Rescue and mountain safety organisations have criticised people's lack of preparedness when enjoying the great outdoors.
The Rescue Co-ordination Centre estimates that of the half-million recreational craft in New Zealand waters, less than 10% are carrying distress beacons.
On Friday, it took 16 hours to rescue two of three men who survived the capsize of their runabout off Wellington's south coast. The third man managed to swim to shore and all had to be hospitalised.
The centre says there was no form of communication on the four-metre boat and if they'd had a distress beacon, the men would have been rescued within an hour of the vessel capsizing on Thursday night.

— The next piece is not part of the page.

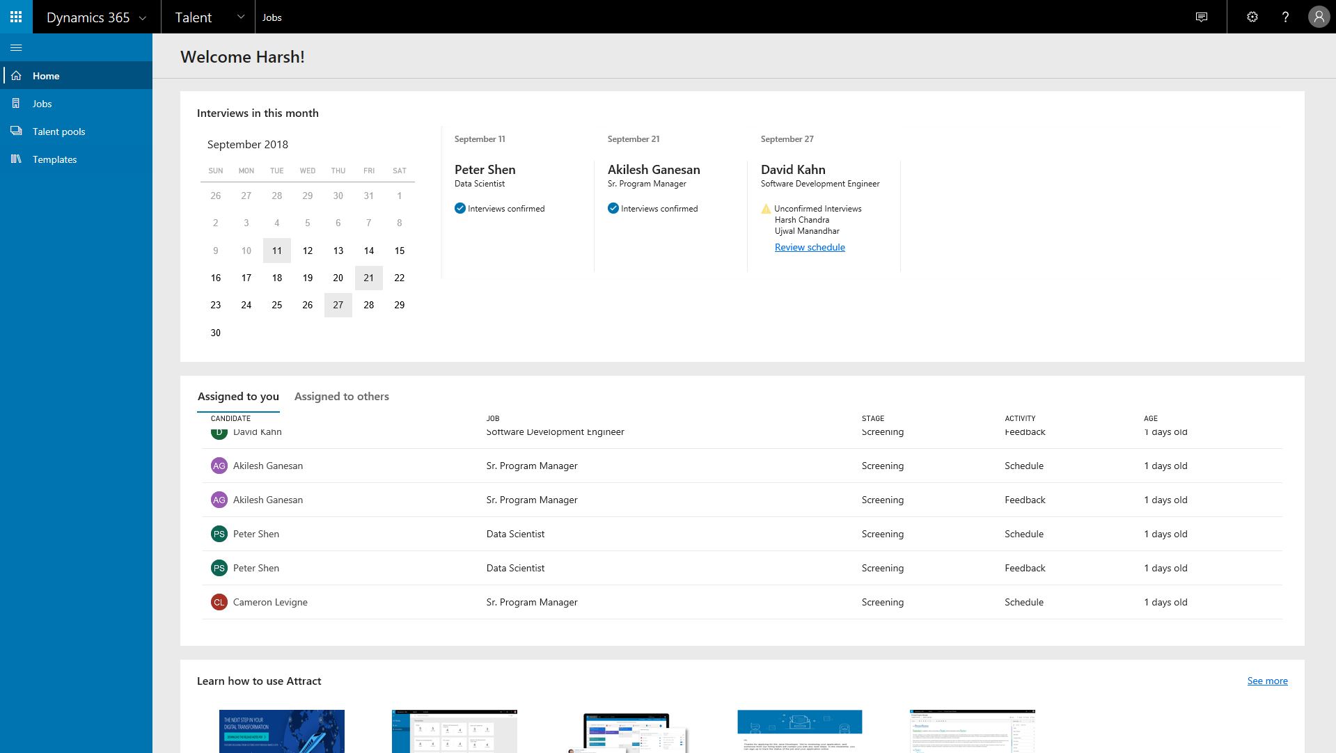1336x753 pixels.
Task: Click the See more link
Action: (1267, 681)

The centre's general manager of safety services, Nigel Clifford, says surveys of retailers show about 30,000 beacons are in circulation, accounting for less than 10% of estimated 500,000 recreational craft in New Zealand waters.
Meanwhile, the Mountain Safety Council says it is hard to fathom why people who take their cellphones for just a night on the town go into the bush with no form of communication.
On Friday, three lightly-clad runners lost in Bay of Plenty bush were rescued after a cold night spent with no water, maps, GPS, compass or cellphone.
The council's Chris Tews says even on a day walk if something goes wrong, other people need to know.
Mr Tews says searches cost taxpayers $2 million in the 2008-09 year.